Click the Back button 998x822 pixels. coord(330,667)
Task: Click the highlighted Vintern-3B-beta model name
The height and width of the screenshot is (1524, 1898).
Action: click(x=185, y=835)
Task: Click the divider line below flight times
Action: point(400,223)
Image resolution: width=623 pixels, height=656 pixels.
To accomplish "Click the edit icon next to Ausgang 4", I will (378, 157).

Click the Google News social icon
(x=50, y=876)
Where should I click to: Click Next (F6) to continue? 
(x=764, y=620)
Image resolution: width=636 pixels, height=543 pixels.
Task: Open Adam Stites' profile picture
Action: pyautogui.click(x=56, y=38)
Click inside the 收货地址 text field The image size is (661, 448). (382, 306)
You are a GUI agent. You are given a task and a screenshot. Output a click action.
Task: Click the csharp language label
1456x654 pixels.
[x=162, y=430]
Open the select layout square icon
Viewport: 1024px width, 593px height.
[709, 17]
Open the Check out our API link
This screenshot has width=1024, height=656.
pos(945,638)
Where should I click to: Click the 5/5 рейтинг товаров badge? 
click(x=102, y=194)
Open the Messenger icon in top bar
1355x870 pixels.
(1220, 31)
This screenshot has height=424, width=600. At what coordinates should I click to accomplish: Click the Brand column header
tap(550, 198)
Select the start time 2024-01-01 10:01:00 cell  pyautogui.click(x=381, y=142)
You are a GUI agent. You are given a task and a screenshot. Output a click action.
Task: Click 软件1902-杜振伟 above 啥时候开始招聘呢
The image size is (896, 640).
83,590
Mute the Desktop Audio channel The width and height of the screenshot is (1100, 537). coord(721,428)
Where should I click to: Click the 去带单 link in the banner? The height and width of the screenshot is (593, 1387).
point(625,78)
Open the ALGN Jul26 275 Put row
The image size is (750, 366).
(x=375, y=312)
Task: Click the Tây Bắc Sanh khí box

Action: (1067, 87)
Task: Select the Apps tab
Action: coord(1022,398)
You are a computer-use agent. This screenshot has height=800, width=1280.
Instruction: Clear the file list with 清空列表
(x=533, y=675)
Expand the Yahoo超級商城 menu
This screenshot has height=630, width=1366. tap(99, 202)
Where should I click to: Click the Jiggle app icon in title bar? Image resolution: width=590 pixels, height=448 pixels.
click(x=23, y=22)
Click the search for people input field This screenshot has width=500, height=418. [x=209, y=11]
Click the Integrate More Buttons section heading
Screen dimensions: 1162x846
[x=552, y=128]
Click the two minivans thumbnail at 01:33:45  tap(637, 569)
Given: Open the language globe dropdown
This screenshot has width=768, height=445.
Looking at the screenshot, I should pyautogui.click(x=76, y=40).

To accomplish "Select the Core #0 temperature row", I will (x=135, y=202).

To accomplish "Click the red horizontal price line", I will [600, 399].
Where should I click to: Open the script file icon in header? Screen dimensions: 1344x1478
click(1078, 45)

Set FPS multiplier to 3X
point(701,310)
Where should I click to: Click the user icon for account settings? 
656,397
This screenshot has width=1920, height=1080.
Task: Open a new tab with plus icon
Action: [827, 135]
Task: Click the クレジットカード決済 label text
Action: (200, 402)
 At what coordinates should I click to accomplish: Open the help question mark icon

PROBLEM TO WORK ON | Quote verbatim the opening lines of the listing above, ending with the line where "Task: Click the csharp language label" appears; include both endpoints and nothing more.

OUTPUT FOR THIS EXERCISE |
Click the Back button 998x822 pixels. coord(330,667)
Task: Click the highlighted Vintern-3B-beta model name
The height and width of the screenshot is (1524, 1898).
Action: click(x=185, y=835)
Task: Click the divider line below flight times
Action: point(400,223)
Image resolution: width=623 pixels, height=656 pixels.
To accomplish "Click the edit icon next to Ausgang 4", I will (378, 157).

Click the Google News social icon
(x=50, y=876)
Where should I click to: Click Next (F6) to continue? 
(x=764, y=620)
Image resolution: width=636 pixels, height=543 pixels.
Task: Open Adam Stites' profile picture
Action: pyautogui.click(x=56, y=38)
Click inside the 收货地址 text field The image size is (661, 448). (382, 306)
You are a GUI agent. You are given a task and a screenshot. Output a click action.
Task: Click the csharp language label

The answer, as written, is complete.